Oscar Talk!, or, Just Another Day Here at The L Magazine's YourBlogAbout Juno-Induced Fits of Apoplexy and Impotent Rage and Existential Angst
Filed Under: Film
Oh, so the Academy Award nominations came out this morning. I'd preface this post with "not that it really matters," except that that would be a lie: every year, highbrow critics bunch their panties about the Oscars, only to claim that it doesn't really matter, of course. There's a bit of a contradiction there, methinks.

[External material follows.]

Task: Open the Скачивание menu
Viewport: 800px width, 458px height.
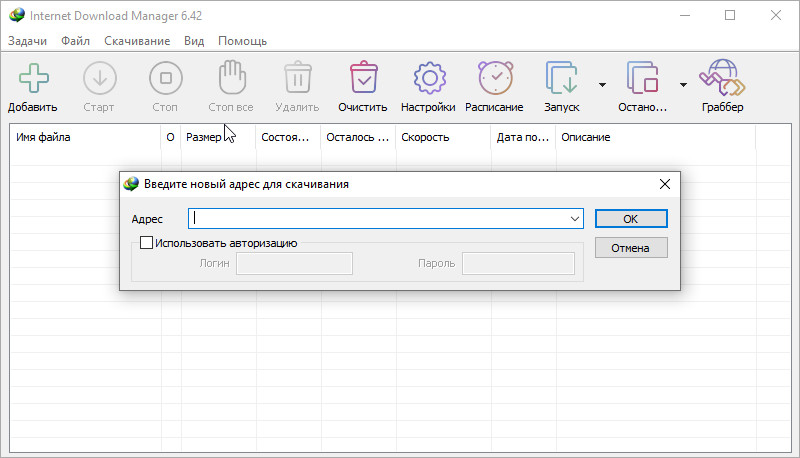Action: pyautogui.click(x=137, y=41)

Yeah, it's studio politics and horse racing and rarely if ever reflects the year's significant contributions to film culture (in most consequential ways, the NYFF selection is a better bellwether). But there's a VHS-raised suburban movie nerd deep (or not so deep) inside every eloquent snob (I mean that as a compliment) decrying the limp Best Foreign Film selection, so this time every year we all hope, irrationally, for the best possible slate of nominees. "The best possible slate of nominees" meaning, of course, the one that leaves us jarred as little as possible by the disjunction between what we admire most about contemporary film culture, and what the rest of the world does.

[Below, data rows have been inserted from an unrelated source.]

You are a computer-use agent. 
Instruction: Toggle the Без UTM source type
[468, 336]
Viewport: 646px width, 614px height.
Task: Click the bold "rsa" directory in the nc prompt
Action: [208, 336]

So right away, it's rather disheartening to know that, despite the exhortations of a whole professional class, who take their jobs and their love of movies really seriously, and believe in the role of the critic in an enlightened society that values discourse regarding the arts... everybody really, really likes Juno. Ugh, Diablo Cody was nominated for her backstory, and also for unloading her storehouse of quips onto a script that panders to "indie" culture and then moralizes about it (and creates some kind of conservative fantasy world where sex ed and birth control either doesn't exist, or are rejected with a joke). And it's also apparently one of the five best movies released this year; that or the stampede towards over this year's designated lovable underdog has gotten way out of hand (I vote for the latter). If There Will Be Blood and No Country for Old Men split the smart-person vote, and Juno actually wins, I will understand, even better than I do now, how the Unabomber felt in his cabin all those years.

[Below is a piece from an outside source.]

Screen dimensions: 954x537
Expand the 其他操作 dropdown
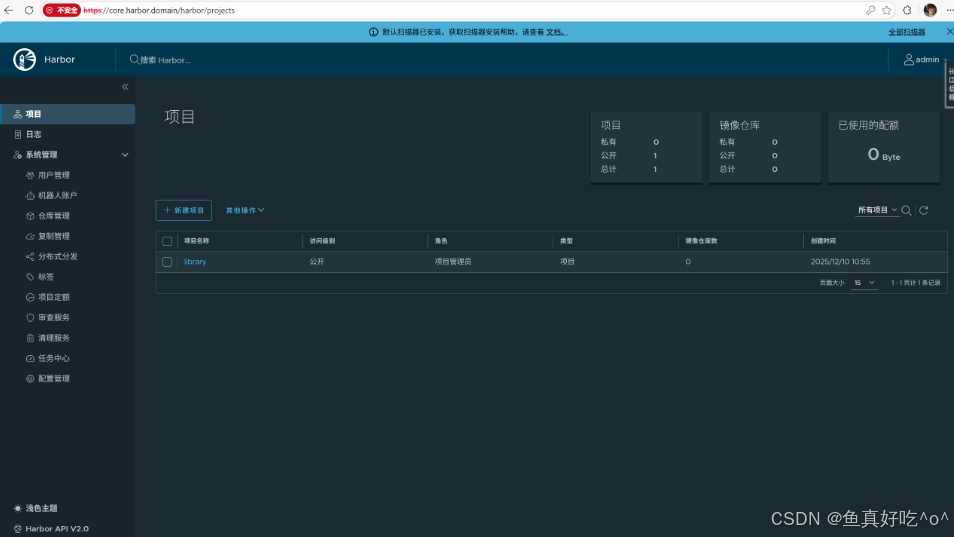click(245, 211)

Sorry. That was more time than I had hoped to have to spend thinking about that movie any more. Although Ellen Page is very good in it and good for her. Elsewhere, I basically feel the same way about the nominations as anybody else does, namely glad to see a bit of recognition given to some people whose work I admire. I'll single out Roger Deakins, for a couple decades one of our best, most versatile cinematographers — so versatile, in fact, that he was nominated for shooting two different movies, and will as a consequence win for neither of them. Also, Sarah Polley — nominated for her Away from Her script, adapted from Alice Munro's "The Bear Came Over the Mountain" — continues to be lauded for, basically, having really really good taste in short fiction, and really I think it's nice to see us prioritizing something like that for once.